Overview of the study

The study design is shown in Fig. 1. We obtained the GWAS summary data of 587 IDPs derived from the UK Biobank. Summary data of five stroke traits were also collected (Additional file 1: Table S1). Prior to MR analyses, genetic correlation analyses were performed. Then, we conducted bidirectional two-sample MR analysis between the exposure-outcome pairs with genetic correlation.

Fig. 1
figure 1

Workflow of the causal inference between IDPs and stroke. AS, any stroke; AIS, any ischemic stroke; CES, cardioembolic stroke; LAS, large artery stroke; MAF, minor allele frequency; LD, linkage disequilibrium; SVS, small vessel stroke

Data sets of brain IDPs

GWAS summary statistics of IDPs processed with a sample size of 33,224 individuals of European ancestry from the UK Biobank release 2020 [15]. We focused on the causal associations between brain structural IDPs and stroke. There are 2146 brain structural IDPs from the original UKB release. To make sure our results are reliable and reproducible, we filtered the IDPs using the following process: First, some regions might be measured more than one time with different tools, resulting in redundant IDPs. We only kept the IDPs measured by the most commonly used tools (FreeSurfer [16], FIRST [17], tract-based spatial statistics [18] and probabilistic tractography [19]) and removed 1201 redundant IDPs. Second, we removed 358 IDPs derived from small brain areas which do not have strong contrast on MR images (can’t be reliably segmented and measured). Finally, 587 IDPs were selected [20].

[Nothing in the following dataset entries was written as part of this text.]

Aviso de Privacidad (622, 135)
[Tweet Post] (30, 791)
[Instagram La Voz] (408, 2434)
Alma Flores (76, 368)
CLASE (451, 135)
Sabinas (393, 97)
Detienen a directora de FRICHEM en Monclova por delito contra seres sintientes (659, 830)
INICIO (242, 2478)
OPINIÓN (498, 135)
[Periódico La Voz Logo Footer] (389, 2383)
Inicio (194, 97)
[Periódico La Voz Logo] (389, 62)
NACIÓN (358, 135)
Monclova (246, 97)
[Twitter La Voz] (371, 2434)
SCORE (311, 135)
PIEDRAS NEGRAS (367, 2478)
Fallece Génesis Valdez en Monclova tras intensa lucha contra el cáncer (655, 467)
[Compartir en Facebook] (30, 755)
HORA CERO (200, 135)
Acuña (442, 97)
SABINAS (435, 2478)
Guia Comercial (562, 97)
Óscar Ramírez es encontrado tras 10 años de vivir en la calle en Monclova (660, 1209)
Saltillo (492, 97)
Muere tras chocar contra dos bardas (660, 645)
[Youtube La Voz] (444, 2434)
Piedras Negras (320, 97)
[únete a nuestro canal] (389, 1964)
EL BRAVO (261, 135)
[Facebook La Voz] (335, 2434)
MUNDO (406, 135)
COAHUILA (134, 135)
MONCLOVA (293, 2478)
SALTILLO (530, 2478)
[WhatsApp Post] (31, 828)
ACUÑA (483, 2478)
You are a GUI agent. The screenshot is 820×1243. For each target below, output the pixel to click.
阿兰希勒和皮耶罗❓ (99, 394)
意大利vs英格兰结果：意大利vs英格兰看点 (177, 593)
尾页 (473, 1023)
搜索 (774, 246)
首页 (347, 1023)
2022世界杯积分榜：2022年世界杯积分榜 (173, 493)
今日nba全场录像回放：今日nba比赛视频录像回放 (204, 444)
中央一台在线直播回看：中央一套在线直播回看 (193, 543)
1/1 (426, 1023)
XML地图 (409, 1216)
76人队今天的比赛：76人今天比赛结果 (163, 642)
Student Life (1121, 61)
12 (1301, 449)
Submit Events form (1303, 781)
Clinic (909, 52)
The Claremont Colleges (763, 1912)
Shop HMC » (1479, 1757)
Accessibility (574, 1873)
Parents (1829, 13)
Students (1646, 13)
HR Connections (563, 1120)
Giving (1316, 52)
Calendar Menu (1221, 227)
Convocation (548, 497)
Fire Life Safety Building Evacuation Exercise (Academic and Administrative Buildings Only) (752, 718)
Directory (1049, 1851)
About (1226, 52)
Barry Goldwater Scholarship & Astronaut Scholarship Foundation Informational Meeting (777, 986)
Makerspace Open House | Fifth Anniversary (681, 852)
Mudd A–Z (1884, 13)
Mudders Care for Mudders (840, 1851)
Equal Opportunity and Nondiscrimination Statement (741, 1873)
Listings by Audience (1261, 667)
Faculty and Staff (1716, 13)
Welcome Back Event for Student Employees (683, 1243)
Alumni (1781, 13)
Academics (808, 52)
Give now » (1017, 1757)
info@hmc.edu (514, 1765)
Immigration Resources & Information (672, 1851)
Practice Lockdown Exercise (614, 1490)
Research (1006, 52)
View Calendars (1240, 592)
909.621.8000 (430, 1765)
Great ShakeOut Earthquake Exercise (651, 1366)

These IDPs were derived from two measurements: structural MRI (sMRI) and diffusion MRI (dMRI). The sMRI can capture the variations of brain anatomy while dMRI measures structural connectivity, which describes neural fiber physical connections between brain regions. We further classified the IDPs into 13 regional categories and 9 measures. As shown in Fig. 1, these regions included 8 regions for brain anatomy (such as frontal lobe and parietal lobe) and 5 regions for structural connectivity (such as association fibers and brainstem tracts). For brain anatomy, 3 measures including area, thickness, and volume were obtained. For structural connectivity, 6 measures including FA, mean diffusivity (MD), diffusion tensor mode (MO), intracellular volume fraction (ICVF), isotropic or free water volume fraction (ISOVF), and orientation dispersion index (OD) were obtained. Details of these IDPs is shown in the website: http://www.bigc.online/strokeMR/IDP.html.

GWAS datasets for stroke

We used the GWAS summary statistics of five stroke types (including AS, AIS, SVS, CES, and LAS) with a sample size of ranged from 301,663 to 446,696 individuals (case number range from 5386 to 40,585) of European ancestry from the MEGASTROKE consortium (https://www.megastroke.org/) release 2018 [14]. Detail information of these datasets is shown in Additional file 1: Table S1.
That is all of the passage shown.